Bibi, meanwhile, having failed to find anything that required exterminating on his scalp, lost interest, ran down his arm, and took a flying leap off on to the floor. It made conversation a lot easier, even though his thatch was left looking like a haystack that had been hit by a high wind. He refrained from smoothing it down lest this give offense to the pest’s mercurial mistress. She was now in as soft a mood as he could ever hope to get her into, on such short acquaintance, so he took the plunge.

“I have come to you because you are known to be as intelligent as you are talented and beautiful,” he said, laying it on with a shovel.

“It is true, nobody has ever said I am a dunce.” the celebrity admitted with refreshing unselfconsciousness, studying her fingernails.

He hitched his chair slightly forward. “You recall a number you did in last season’s show, in which you threw nosegays, little flowers, to the ladies in your audiences?”

She poised a warning finger toward the ceiling. Her eyes sparkled. “Ah, Chica Chica Boom! Si, si! You like? Wasn’t it good?” she agreed warmly.

“Perfect,” he assented, with a concealed fluctuation of his Adam’s apple. “Now one night a friend of mine—”

That was as far as he got on that try. The maid, who had just quit fanning a moment before, stepped in again. “William would like his orders for the day, señorita.”

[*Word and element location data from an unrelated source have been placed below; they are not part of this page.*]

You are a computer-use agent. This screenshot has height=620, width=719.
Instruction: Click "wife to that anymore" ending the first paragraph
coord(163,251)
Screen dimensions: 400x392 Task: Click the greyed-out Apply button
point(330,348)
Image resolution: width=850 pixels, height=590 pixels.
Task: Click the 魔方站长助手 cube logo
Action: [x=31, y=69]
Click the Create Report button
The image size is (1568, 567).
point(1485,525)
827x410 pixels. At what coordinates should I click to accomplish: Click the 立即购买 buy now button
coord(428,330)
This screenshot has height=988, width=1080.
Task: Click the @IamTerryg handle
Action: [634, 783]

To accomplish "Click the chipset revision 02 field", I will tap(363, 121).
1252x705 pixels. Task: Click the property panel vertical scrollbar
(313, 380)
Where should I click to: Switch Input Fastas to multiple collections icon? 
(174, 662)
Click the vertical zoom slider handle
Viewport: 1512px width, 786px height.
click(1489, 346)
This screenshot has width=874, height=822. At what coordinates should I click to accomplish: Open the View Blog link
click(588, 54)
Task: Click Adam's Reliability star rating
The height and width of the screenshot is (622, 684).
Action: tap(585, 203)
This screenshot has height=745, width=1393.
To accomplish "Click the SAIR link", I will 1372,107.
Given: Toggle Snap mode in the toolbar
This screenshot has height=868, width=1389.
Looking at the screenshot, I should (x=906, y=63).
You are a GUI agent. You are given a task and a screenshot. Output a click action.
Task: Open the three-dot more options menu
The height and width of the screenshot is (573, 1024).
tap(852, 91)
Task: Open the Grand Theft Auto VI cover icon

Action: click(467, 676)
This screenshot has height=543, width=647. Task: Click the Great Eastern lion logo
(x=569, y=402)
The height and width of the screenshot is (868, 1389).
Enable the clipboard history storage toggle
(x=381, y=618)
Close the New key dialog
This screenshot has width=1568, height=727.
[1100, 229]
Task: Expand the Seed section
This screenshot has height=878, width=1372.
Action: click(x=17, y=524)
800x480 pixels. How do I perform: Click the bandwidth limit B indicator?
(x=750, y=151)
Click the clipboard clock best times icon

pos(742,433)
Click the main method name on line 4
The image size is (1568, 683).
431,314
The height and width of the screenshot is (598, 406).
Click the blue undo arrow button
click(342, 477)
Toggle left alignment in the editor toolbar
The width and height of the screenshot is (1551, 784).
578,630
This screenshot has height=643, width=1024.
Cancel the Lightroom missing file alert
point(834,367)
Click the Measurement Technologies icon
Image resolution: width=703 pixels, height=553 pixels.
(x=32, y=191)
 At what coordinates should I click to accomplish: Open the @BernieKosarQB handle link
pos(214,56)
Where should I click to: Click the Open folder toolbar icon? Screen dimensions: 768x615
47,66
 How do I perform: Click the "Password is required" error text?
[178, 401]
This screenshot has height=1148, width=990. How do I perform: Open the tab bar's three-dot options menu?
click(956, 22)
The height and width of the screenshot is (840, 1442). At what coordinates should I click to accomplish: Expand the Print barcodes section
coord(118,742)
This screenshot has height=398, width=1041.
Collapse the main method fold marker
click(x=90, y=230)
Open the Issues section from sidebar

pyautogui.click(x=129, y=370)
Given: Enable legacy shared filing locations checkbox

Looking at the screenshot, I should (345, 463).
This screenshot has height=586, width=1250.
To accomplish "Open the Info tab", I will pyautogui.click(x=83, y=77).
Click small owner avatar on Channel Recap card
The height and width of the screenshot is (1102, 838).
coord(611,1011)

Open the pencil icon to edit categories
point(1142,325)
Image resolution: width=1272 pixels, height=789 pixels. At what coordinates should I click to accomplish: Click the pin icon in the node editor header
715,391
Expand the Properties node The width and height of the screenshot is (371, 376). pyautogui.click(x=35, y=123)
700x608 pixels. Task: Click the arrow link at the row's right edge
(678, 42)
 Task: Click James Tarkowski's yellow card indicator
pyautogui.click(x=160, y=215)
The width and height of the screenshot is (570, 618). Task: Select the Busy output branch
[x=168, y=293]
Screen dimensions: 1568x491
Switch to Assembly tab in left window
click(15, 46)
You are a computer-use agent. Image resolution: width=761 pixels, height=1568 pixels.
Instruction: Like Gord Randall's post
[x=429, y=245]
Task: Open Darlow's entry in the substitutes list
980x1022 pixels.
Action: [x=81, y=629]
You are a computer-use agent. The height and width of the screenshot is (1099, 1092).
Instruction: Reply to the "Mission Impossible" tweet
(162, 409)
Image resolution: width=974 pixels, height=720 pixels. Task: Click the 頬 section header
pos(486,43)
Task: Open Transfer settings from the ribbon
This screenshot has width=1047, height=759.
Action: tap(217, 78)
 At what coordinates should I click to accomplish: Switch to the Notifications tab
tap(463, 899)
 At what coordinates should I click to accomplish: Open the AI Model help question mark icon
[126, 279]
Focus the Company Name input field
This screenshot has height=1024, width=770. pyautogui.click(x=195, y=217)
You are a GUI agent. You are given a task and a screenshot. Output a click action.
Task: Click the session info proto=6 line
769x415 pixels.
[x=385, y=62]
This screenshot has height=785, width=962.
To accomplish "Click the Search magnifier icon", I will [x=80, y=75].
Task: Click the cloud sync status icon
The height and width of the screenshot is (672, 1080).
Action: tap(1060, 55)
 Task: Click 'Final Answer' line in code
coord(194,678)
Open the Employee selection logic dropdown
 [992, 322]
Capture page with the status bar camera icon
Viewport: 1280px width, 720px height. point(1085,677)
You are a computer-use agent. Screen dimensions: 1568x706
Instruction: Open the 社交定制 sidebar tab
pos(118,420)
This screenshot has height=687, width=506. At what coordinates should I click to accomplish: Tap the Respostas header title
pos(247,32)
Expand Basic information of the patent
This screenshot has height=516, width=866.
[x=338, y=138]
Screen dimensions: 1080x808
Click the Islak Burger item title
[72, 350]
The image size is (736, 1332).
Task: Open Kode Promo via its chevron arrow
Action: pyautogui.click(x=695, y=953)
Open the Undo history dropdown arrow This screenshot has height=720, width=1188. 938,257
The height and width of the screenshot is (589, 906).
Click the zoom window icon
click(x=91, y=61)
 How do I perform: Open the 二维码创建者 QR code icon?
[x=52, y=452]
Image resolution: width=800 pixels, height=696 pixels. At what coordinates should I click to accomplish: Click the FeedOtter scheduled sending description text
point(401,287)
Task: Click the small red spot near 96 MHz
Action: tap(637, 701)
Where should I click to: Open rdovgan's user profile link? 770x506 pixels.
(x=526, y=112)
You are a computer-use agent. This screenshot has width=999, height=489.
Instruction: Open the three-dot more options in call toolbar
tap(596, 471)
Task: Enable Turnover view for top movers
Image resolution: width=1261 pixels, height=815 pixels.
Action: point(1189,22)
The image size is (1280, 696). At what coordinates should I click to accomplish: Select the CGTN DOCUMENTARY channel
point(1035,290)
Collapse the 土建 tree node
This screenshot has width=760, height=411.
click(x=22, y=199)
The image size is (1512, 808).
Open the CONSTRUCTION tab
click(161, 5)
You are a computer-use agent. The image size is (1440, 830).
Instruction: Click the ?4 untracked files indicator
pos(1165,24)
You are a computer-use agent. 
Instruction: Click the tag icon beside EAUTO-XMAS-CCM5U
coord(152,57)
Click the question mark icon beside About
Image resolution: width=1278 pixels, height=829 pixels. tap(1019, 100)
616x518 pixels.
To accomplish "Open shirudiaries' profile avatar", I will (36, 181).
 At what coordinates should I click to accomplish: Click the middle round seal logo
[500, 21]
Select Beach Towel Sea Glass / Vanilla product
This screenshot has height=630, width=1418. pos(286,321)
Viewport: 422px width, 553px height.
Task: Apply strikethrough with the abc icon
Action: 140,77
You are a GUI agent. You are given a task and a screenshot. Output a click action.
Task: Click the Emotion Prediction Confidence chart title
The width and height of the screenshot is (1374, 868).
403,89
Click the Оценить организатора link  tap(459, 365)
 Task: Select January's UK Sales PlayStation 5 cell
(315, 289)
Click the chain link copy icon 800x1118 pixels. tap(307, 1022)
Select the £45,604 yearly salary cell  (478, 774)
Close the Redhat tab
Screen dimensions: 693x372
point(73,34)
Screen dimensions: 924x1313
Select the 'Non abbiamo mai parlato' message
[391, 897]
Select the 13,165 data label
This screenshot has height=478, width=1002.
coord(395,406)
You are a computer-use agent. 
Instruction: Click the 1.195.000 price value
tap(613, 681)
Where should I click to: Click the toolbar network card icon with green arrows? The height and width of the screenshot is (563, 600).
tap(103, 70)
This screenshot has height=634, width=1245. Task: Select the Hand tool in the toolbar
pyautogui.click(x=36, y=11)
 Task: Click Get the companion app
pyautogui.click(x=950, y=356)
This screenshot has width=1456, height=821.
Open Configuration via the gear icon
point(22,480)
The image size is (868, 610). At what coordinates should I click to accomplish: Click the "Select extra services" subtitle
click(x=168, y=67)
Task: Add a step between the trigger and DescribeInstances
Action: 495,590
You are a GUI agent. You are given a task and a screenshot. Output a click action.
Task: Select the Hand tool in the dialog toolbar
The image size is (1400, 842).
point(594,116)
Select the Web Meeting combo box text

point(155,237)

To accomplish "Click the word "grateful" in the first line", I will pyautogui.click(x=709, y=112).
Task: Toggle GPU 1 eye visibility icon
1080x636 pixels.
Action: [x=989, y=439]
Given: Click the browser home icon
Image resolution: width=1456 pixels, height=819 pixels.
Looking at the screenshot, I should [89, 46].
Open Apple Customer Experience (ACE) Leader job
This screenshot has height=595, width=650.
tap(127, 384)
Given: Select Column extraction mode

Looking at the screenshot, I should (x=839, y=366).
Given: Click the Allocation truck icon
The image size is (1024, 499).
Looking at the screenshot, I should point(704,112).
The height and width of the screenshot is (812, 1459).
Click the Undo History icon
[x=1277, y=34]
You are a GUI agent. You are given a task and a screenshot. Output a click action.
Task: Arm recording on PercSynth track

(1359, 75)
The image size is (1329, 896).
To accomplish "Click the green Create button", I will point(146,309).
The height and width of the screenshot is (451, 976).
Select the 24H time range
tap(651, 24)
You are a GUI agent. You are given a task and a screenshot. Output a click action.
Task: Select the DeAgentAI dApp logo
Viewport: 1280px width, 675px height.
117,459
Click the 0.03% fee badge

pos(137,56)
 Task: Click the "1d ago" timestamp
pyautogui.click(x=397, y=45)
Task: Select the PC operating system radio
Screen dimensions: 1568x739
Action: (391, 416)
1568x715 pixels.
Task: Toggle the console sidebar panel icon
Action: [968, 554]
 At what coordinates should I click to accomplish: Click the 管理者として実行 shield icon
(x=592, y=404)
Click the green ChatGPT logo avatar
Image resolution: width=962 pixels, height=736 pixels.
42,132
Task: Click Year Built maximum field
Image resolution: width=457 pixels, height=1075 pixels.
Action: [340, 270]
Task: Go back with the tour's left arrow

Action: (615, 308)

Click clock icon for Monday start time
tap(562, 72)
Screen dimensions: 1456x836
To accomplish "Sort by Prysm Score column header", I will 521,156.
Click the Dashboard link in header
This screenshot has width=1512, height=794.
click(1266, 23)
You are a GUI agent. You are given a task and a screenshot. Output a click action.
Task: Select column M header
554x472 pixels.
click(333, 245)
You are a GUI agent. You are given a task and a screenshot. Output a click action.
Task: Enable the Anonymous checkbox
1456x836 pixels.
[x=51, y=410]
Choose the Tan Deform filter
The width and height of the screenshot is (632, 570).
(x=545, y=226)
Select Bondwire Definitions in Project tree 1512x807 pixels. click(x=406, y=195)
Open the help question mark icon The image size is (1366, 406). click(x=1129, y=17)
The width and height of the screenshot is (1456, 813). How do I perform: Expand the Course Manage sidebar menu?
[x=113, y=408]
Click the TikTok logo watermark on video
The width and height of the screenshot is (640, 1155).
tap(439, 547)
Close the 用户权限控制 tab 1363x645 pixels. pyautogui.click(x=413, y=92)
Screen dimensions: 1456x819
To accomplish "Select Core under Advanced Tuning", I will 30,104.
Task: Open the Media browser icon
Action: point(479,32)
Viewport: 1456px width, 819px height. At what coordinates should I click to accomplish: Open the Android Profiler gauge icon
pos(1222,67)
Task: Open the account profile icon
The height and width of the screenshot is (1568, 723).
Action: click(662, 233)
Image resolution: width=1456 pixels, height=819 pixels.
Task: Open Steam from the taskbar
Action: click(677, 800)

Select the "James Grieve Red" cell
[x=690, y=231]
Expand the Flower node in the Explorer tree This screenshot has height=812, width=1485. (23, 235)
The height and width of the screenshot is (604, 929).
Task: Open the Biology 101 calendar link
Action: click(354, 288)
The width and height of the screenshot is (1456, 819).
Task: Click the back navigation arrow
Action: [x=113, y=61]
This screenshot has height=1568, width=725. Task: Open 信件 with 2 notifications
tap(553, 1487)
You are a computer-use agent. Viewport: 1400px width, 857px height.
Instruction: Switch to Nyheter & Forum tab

“Excuse me a minute.” She turned her head toward the doorway. A stalwart individual in chauffeur’s uniform stepped forward, stood at attention. “I won’t nidd you until twelve. I go to the Coq Bleu for launch, so you be downstairs at ten to.” Then she added without any change of inflection, “And you better take that with you while you here, you left it behind.”

He stepped over to the vanity table she had indicated, removed a hammered silver cigarette case, spaded it into his pocket and stepped outside again, all with perfect nonchalance.

“It didn’t come from the five and ten, you know,” she called after him, with, it seemed to Lombard, a slight touch of asperity. Judging by the snap in her eyes, he didn’t give William much longer.